Pasta's premiere
Paula Bock wrote a comprehensive, well-composed story about Naomi Adrade Smith and her cooking ("Feeding Memories," Feb. 9) which I enjoyed reading very much. However, I feel it important to correct a misconception, if not downright error, in your story. Whatever other new things Marco Polo introduced to his medieval Italian state when he returned from China, noodles were not one of them. I quote "The Complete Book of Pasta" by Jack Denton Scott:
"Italians do not hold grand opera in higher regard than they do their national dish. They have even raised a museum in its honor . . . Called the Museo Storico degli Spaghetti . . . A few of the facts I discovered: pasta was not brought back to Italy, for ravioli was being eaten in Rome in 1284, almost 20 years before Marco Polo's famous travels."
I further quote "Pomp and Sustenance: 25 Centuries of Sicilian Food" by Mary Taylor Simeti:
"Historians have as yet been unable to pinpoint the moment in Italian history when pasta asciutta as we think of it the heaping dish of spaghetti or fettuccine crowned with sauce and cheese was born. There is good reason to believe, however, that it all began in Arab Sicily . . . In Italy the earliest mention of pasta's being produced on a commercial scale comes from a survey of Sicily written by an Arabic geographer at the request of the Norman King Roger II" (written the year 1150).

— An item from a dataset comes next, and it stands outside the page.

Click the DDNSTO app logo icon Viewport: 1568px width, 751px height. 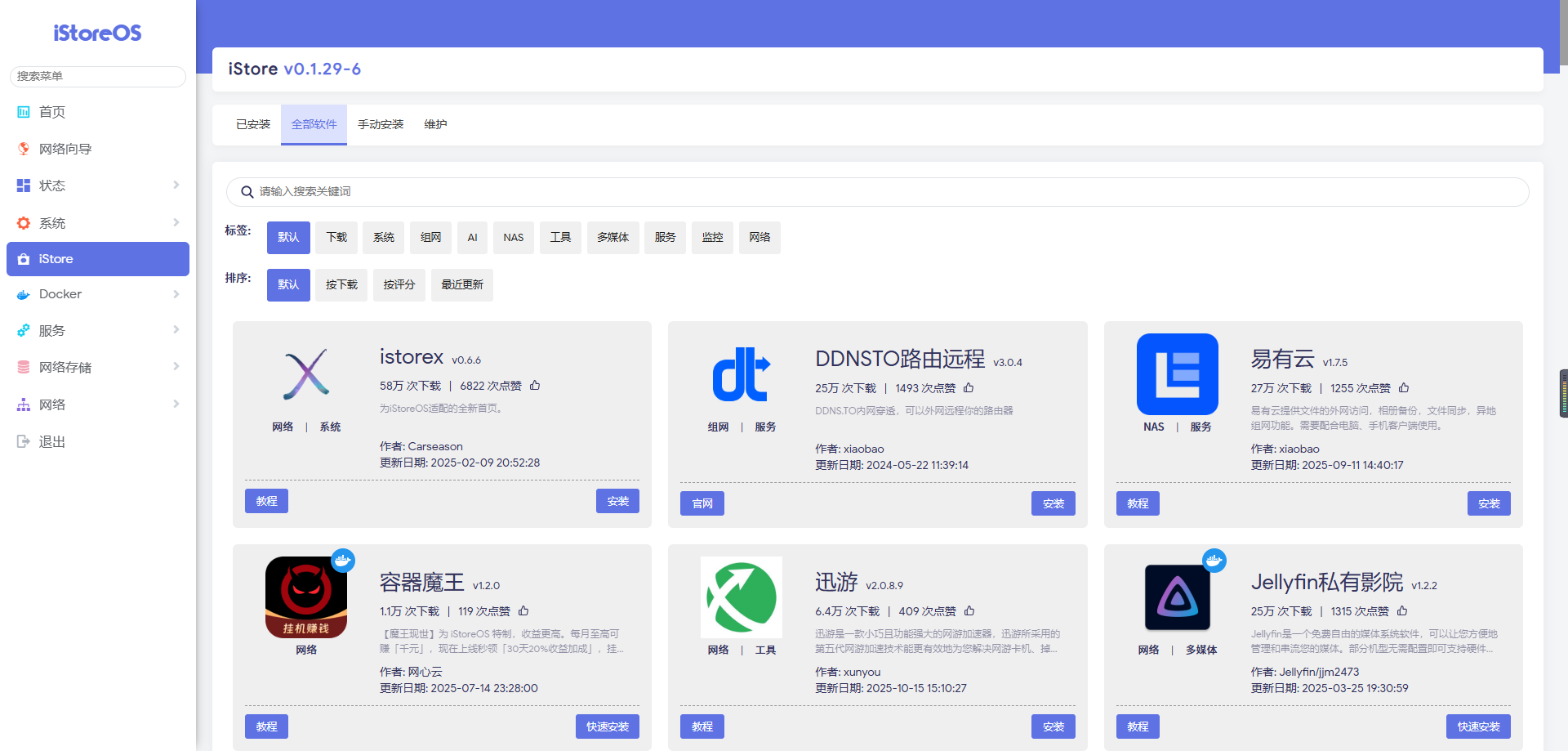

Simeti also says, "While in Greece and in many other parts of the world, barley, millet, and other lesser grains predominated, Sicily's soil and climate were particularly suited to the cultivation of hard-grained durum wheat. It was durum wheat, therefore, that supplied the basis of the Sicilian classical diet . . ." (By classical she indicates Greek and Roman)
So with documented proof that Italians and Sicilians were eating pasta long before Marco Polo, it is only an unwarranted assumption that he "introduced" noodles to Italy. (He may well have brought Chinese-style noodles back with him, but they were not new to the Italians.)
Thank you for letting me set the record straight. I own both of the books quoted, if more bibliographic information would be helpful.